*** Source material ***

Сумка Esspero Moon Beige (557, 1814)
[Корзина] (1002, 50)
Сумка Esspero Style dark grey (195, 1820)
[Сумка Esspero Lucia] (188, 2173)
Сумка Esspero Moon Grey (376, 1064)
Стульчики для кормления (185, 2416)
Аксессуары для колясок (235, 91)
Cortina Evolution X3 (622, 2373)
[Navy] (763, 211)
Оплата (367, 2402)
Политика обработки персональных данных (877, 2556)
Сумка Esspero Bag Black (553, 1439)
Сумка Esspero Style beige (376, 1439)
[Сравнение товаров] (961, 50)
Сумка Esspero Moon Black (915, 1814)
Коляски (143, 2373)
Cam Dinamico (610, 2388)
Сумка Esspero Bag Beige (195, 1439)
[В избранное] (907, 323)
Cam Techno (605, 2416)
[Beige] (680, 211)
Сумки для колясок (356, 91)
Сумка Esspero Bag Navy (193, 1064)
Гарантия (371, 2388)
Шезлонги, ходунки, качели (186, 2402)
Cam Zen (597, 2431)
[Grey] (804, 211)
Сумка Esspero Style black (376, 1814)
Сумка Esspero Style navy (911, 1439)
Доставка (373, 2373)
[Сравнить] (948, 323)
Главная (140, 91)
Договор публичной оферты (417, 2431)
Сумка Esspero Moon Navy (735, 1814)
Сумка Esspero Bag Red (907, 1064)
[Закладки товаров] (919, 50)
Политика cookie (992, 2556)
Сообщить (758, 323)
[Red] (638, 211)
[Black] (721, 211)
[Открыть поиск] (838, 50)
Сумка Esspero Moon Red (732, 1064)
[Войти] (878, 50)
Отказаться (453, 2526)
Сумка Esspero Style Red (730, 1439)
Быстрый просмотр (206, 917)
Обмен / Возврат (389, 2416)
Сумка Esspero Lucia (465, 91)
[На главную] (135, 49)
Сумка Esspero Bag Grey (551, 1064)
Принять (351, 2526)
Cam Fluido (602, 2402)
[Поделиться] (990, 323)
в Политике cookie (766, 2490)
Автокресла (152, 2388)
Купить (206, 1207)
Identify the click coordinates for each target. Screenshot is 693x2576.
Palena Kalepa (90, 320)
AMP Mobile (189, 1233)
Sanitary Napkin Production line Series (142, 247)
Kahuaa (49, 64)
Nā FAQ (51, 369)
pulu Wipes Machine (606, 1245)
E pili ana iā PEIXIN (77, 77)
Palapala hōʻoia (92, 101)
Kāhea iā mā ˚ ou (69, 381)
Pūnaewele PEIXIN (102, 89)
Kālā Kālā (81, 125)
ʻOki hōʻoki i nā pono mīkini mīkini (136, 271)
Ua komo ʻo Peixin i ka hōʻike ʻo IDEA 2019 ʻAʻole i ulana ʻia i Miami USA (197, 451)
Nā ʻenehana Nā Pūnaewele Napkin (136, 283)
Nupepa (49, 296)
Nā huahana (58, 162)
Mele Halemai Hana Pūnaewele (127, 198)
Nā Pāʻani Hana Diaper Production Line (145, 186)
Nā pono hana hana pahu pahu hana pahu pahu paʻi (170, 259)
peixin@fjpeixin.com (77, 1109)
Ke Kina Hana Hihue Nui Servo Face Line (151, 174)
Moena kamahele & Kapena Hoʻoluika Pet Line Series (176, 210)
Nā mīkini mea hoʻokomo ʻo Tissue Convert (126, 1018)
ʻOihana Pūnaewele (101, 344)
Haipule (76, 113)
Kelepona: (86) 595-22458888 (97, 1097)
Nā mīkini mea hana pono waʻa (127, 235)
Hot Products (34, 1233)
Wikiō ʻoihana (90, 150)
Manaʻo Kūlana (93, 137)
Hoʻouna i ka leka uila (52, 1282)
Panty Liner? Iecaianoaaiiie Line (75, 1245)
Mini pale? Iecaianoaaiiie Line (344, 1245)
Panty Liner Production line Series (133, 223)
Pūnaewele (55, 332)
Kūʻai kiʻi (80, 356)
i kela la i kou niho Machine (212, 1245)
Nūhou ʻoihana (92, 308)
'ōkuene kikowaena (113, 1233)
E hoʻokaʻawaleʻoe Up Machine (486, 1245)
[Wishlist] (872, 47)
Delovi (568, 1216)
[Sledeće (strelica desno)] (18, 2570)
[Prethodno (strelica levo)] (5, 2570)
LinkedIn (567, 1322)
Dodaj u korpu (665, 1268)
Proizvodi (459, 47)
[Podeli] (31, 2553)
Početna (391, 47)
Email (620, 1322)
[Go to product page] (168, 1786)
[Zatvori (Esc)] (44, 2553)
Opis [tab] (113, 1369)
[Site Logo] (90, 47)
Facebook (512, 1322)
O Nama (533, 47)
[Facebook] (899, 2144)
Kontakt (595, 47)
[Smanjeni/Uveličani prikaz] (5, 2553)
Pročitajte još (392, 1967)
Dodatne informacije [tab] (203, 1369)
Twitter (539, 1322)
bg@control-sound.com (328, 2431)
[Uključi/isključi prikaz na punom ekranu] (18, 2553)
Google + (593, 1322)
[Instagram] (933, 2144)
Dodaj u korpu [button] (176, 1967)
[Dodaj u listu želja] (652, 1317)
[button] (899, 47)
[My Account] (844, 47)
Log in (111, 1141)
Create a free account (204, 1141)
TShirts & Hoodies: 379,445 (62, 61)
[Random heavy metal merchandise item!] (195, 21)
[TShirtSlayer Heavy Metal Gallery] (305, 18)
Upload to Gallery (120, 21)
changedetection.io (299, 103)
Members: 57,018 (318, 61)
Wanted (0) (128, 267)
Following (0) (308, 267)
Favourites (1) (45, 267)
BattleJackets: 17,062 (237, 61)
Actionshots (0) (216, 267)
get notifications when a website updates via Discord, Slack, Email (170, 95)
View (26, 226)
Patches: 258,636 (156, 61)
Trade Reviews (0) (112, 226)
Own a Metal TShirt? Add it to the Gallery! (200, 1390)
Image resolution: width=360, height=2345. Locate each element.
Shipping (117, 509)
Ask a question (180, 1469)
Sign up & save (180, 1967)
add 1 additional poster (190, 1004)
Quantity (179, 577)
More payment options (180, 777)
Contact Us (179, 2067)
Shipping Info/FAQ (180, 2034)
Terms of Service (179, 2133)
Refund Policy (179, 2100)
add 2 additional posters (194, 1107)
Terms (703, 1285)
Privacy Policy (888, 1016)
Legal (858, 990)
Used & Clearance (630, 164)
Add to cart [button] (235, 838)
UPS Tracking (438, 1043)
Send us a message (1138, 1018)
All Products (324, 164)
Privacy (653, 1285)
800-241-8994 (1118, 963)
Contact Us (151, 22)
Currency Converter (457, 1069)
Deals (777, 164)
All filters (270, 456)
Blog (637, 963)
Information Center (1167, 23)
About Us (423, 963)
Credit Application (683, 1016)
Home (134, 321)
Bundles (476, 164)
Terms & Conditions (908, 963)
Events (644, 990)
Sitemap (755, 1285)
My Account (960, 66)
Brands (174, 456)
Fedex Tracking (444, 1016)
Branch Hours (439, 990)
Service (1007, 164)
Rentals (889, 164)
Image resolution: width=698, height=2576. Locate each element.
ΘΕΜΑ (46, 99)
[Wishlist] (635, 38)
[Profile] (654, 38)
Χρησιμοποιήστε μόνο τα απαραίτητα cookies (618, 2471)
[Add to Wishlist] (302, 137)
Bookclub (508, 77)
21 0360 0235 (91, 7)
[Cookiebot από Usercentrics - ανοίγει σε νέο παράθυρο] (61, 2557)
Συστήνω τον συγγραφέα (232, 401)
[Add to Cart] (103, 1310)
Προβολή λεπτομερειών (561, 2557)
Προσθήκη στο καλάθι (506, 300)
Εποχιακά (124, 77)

*** End of Source material ***

▶ What the exercise asks
Could you find every line in the records above that contains the word "each" and copy it?

▶ Your response
Identify the click coordinates for each target. Screenshot is 693x2576.
Image resolution: width=360, height=2345. Locate each element.
Image resolution: width=698, height=2576. Locate each element.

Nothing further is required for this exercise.